- [DIRECTIVE] Rewrite the records below as a numbered list with one line per item, leaving out any blank lines.

- [DATASET RECORDS]
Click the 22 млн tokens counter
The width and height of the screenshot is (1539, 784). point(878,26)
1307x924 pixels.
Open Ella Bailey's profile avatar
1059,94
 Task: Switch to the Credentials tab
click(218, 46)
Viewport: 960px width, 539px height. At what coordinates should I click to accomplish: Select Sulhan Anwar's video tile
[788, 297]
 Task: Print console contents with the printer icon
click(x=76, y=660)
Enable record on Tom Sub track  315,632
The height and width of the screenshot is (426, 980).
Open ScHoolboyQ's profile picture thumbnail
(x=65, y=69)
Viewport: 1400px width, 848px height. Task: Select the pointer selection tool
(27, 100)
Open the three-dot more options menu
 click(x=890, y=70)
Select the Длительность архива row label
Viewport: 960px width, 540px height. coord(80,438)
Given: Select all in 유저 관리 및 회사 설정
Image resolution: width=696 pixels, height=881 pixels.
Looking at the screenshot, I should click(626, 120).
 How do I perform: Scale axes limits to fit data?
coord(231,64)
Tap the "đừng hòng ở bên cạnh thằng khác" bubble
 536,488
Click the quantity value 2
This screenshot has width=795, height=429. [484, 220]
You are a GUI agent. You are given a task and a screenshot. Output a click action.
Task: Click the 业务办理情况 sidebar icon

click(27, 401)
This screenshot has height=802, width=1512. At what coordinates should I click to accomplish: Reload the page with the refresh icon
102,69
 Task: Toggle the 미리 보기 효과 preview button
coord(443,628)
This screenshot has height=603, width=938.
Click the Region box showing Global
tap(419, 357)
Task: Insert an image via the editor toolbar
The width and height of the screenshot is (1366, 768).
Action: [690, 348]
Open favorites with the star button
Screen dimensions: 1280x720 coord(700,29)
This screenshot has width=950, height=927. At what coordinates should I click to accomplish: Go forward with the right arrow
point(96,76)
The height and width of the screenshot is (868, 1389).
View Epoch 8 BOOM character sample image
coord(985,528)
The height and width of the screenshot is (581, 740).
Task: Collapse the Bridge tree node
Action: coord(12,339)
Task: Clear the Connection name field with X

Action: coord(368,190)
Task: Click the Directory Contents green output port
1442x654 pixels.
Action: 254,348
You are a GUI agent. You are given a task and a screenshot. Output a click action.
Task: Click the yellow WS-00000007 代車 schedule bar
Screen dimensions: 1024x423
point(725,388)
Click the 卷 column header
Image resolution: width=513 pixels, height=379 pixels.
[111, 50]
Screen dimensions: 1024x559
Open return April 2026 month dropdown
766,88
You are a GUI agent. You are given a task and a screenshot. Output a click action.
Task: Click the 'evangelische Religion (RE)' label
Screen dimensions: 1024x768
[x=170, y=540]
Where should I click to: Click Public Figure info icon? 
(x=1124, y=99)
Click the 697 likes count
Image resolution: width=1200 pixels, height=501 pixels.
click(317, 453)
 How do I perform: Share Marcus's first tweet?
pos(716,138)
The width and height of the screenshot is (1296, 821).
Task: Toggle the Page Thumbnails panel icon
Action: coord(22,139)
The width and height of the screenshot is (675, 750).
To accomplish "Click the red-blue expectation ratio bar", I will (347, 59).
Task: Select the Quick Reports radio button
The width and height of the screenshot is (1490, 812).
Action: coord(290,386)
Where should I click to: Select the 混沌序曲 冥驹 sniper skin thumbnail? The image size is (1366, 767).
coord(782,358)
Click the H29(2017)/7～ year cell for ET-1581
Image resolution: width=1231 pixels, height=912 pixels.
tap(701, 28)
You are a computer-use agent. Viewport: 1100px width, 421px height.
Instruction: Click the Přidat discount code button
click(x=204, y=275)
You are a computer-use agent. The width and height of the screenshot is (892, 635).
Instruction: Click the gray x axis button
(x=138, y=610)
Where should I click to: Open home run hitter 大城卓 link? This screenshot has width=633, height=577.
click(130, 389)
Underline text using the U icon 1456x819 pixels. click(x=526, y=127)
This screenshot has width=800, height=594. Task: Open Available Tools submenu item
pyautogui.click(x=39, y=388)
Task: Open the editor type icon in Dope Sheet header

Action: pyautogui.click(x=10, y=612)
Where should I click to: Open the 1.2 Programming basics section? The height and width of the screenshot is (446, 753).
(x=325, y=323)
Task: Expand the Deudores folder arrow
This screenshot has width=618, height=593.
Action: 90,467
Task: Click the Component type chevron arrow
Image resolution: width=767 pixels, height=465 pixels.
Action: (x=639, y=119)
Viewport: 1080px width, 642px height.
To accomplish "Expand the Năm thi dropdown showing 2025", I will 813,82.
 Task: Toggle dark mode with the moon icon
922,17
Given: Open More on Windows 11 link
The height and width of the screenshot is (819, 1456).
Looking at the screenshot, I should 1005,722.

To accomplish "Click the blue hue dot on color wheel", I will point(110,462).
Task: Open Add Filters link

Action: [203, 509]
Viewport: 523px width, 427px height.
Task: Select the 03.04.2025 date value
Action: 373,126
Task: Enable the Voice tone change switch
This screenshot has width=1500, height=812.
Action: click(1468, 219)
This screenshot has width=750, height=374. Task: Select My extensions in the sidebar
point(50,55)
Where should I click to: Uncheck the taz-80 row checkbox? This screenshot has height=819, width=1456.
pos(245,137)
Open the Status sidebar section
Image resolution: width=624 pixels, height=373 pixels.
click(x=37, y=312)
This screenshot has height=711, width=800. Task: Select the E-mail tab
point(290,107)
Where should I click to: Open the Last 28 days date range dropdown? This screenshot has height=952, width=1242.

- [REPLY]
1. Click the 22 млн tokens counter
2. The width and height of the screenshot is (1539, 784). point(878,26)
3. 1307x924 pixels.
4. Open Ella Bailey's profile avatar
5. 1059,94
6.  Task: Switch to the Credentials tab
7. click(218, 46)
8. Viewport: 960px width, 539px height. At what coordinates should I click to accomplish: Select Sulhan Anwar's video tile
9. [788, 297]
10.  Task: Print console contents with the printer icon
11. click(x=76, y=660)
12. Enable record on Tom Sub track  315,632
13. The height and width of the screenshot is (426, 980).
14. Open ScHoolboyQ's profile picture thumbnail
15. (x=65, y=69)
16. Viewport: 1400px width, 848px height. Task: Select the pointer selection tool
17. (27, 100)
18. Open the three-dot more options menu
19.  click(x=890, y=70)
20. Select the Длительность архива row label
21. Viewport: 960px width, 540px height. coord(80,438)
22. Given: Select all in 유저 관리 및 회사 설정
23. Image resolution: width=696 pixels, height=881 pixels.
24. Looking at the screenshot, I should click(626, 120).
25.  How do I perform: Scale axes limits to fit data?
26. coord(231,64)
27. Tap the "đừng hòng ở bên cạnh thằng khác" bubble
28.  536,488
29. Click the quantity value 2
30. This screenshot has width=795, height=429. [484, 220]
31. You are a GUI agent. You are given a task and a screenshot. Output a click action.
32. Task: Click the 业务办理情况 sidebar icon
33. click(27, 401)
34. This screenshot has height=802, width=1512. At what coordinates should I click to accomplish: Reload the page with the refresh icon
35. 102,69
36.  Task: Toggle the 미리 보기 효과 preview button
37. coord(443,628)
38. This screenshot has height=603, width=938.
39. Click the Region box showing Global
40. tap(419, 357)
41. Task: Insert an image via the editor toolbar
42. The width and height of the screenshot is (1366, 768).
43. Action: [690, 348]
44. Open favorites with the star button
45. Screen dimensions: 1280x720 coord(700,29)
46. This screenshot has width=950, height=927. At what coordinates should I click to accomplish: Go forward with the right arrow
47. point(96,76)
48. The height and width of the screenshot is (868, 1389).
49. View Epoch 8 BOOM character sample image
50. coord(985,528)
51. The height and width of the screenshot is (581, 740).
52. Task: Collapse the Bridge tree node
53. Action: coord(12,339)
54. Task: Clear the Connection name field with X
55. Action: coord(368,190)
56. Task: Click the Directory Contents green output port
57. 1442x654 pixels.
58. Action: 254,348
59. You are a GUI agent. You are given a task and a screenshot. Output a click action.
60. Task: Click the yellow WS-00000007 代車 schedule bar
61. Screen dimensions: 1024x423
62. point(725,388)
63. Click the 卷 column header
64. Image resolution: width=513 pixels, height=379 pixels.
65. [111, 50]
66. Screen dimensions: 1024x559
67. Open return April 2026 month dropdown
68. 766,88
69. You are a GUI agent. You are given a task and a screenshot. Output a click action.
70. Task: Click the 'evangelische Religion (RE)' label
71. Screen dimensions: 1024x768
72. [x=170, y=540]
73. Where should I click to: Click Public Figure info icon? 
74. (x=1124, y=99)
75. Click the 697 likes count
76. Image resolution: width=1200 pixels, height=501 pixels.
77. click(317, 453)
78.  How do I perform: Share Marcus's first tweet?
79. pos(716,138)
80. The width and height of the screenshot is (1296, 821).
81. Task: Toggle the Page Thumbnails panel icon
82. Action: coord(22,139)
83. The width and height of the screenshot is (675, 750).
84. To accomplish "Click the red-blue expectation ratio bar", I will (347, 59).
85. Task: Select the Quick Reports radio button
86. The width and height of the screenshot is (1490, 812).
87. Action: coord(290,386)
88. Where should I click to: Select the 混沌序曲 冥驹 sniper skin thumbnail? The image size is (1366, 767).
89. coord(782,358)
90. Click the H29(2017)/7～ year cell for ET-1581
91. Image resolution: width=1231 pixels, height=912 pixels.
92. tap(701, 28)
93. You are a computer-use agent. Viewport: 1100px width, 421px height.
94. Instruction: Click the Přidat discount code button
95. click(x=204, y=275)
96. You are a computer-use agent. The width and height of the screenshot is (892, 635).
97. Instruction: Click the gray x axis button
98. (x=138, y=610)
99. Where should I click to: Open home run hitter 大城卓 link? This screenshot has width=633, height=577.
100. click(130, 389)
101. Underline text using the U icon 1456x819 pixels. click(x=526, y=127)
102. This screenshot has width=800, height=594. Task: Open Available Tools submenu item
103. pyautogui.click(x=39, y=388)
104. Task: Open the editor type icon in Dope Sheet header
105. Action: pyautogui.click(x=10, y=612)
106. Where should I click to: Open the 1.2 Programming basics section? The height and width of the screenshot is (446, 753).
107. (x=325, y=323)
108. Task: Expand the Deudores folder arrow
109. This screenshot has width=618, height=593.
110. Action: 90,467
111. Task: Click the Component type chevron arrow
112. Image resolution: width=767 pixels, height=465 pixels.
113. Action: (x=639, y=119)
114. Viewport: 1080px width, 642px height.
115. To accomplish "Expand the Năm thi dropdown showing 2025", I will 813,82.
116.  Task: Toggle dark mode with the moon icon
117. 922,17
118. Given: Open More on Windows 11 link
119. The height and width of the screenshot is (819, 1456).
120. Looking at the screenshot, I should 1005,722.
121. To accomplish "Click the blue hue dot on color wheel", I will point(110,462).
122. Task: Open Add Filters link
123. Action: [203, 509]
124. Viewport: 523px width, 427px height.
125. Task: Select the 03.04.2025 date value
126. Action: 373,126
127. Task: Enable the Voice tone change switch
128. This screenshot has width=1500, height=812.
129. Action: click(1468, 219)
130. This screenshot has width=750, height=374. Task: Select My extensions in the sidebar
131. point(50,55)
132. Where should I click to: Uncheck the taz-80 row checkbox? This screenshot has height=819, width=1456.
133. pos(245,137)
134. Open the Status sidebar section
135. Image resolution: width=624 pixels, height=373 pixels.
136. click(x=37, y=312)
137. This screenshot has height=711, width=800. Task: Select the E-mail tab
138. point(290,107)
139. Where should I click to: Open the Last 28 days date range dropdown? This screenshot has height=952, width=1242.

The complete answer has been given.